Monday 2 November 2020

Church and the devout's misdirection.




This morning, someone I know for decades wrote to me. That friend said that she’d met an ex-church worker. That ex-church worker had been working for church for decades and said it was a wake-up experience. This is that person’s own words as expressed: -


"I came out of the darkest pit. I am no longer a Christian. I am a free thinker". 


Ironically, it seems like that person has found the truth, and it had set that person free, at least free from the “darkest pit”. 


After hearing that, my friend stood there in shock, speechless. Me too. I read that and it took a while before I snapped out of it.


I however needed to write this note this morning to set the record straight. And the record has always been that we pay the price when we mistake the Church for Christ. That is the price not of the Cross, but the price of a devout’s misdirection. 


This reminded me of the sad City Harvest saga. It took a trial of many years, and many lives and faith destroyed, before the leaders came to their senses and apologised. 


As Peter denied Christ thrice before he bowed in utter remorse, it took the head of City Harvest that many times, three that is, before he ceased all struggles and accepted the verdict. But by then, many, I believe, had come out of their own “darkest pit” and...well, became free? 


Returning to the price of a devout’s misdirection, we are all never too innocent when we are embroiled in our own church’s saga. I always believe that humanity itself is already a struggle to make ends meet, that is, to untie the Gordian knot of our own unmaking as we confront the common temptations in the different contexts in which they unravel before us. 

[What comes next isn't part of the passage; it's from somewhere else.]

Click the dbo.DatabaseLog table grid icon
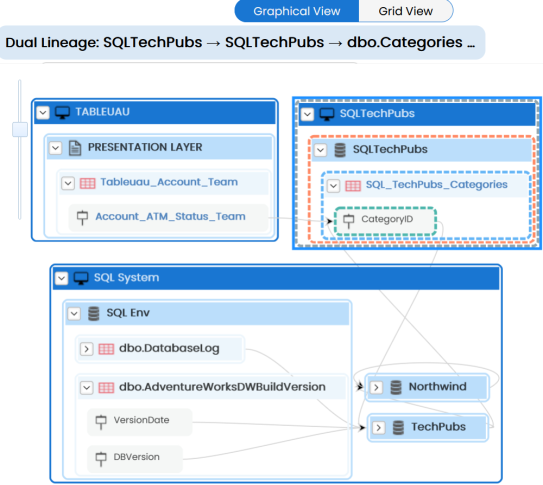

But when you light the match of religiosity and toss it carelessly into the rapid kerosene river of the mess that we are struggling with, that is, the hypocrisy, the pride, the lust for power and the ego, what you get is an institutional inferno that perpetuates itself indefinitely. 


Alas, truth be told, the church is supposed to be the bride of Christ. That much is clear. But this is one bride that has her own issues; some of which are deep, dark ones that seldom see the light of day. 


Let me nevertheless make this controversial statement, and it is this: the rise of a leader is often taken to mean that it is an anointing of and from God. That is another bold presumption over the long and convoluted history of church leadership. 


But let’s face it, the rise of a leader can be for many reasons, and for some, the predominant reason can be one other than an anointing of and from God. Or it may start with that, in the Spirit, but end midway in the flesh. That is, to me, is one of the manifest symptom of a devout’s misdirection. 


And for this sacred reason, it is indeed a blessing for a leader to start in His Spirit, persevere no less in His Spirit, and complete the race gaining the crown of Life, yes, in His Spirit. 


Let me return to my point about misdirection above, and let me ask you this: which came first, Trump’s Office of the President or God’s anointing? In my view, it is (most of the time) the former. The office of the President brings about the coveted legitimacy. And the anointing is therefore its afterthought.


So, by default, he or she who enters that office is deemed anointed, not the other way round. It is the chicken-and-the-egg quandary all over again. But the difference, in the context of a country and a church, is that one is an academic teaser, while the other concerns lives, thousands, if not millions of them. That’s the sin of misattribution, the close cousin of misdirection. 


When Christ declared to Peter that upon this rock, I will build my church, and the gates of hell shall not prevail, made no mistake about it, He is not referring to a human means to a glorified end. He is however talking about a Godly means to a Godly end. Any other way conceived by men is no more than men building their own tower of babel to reach not the One who created us in His image, but to reach the ones who create gods in their own image.


This is the mark of a devout’s misdirection. It is as insidious as it is deluded. For the price of the Cross is not in building the church for all to marvel. It is in the building of the temple within us, so that all could be transformed by the power of His name that we bear. Make no mistake about that, because committing that mistake is the allure of the pit that turns ever darker every time we tell ourselves otherwise.

 

Have an overcoming mid-week. God bless.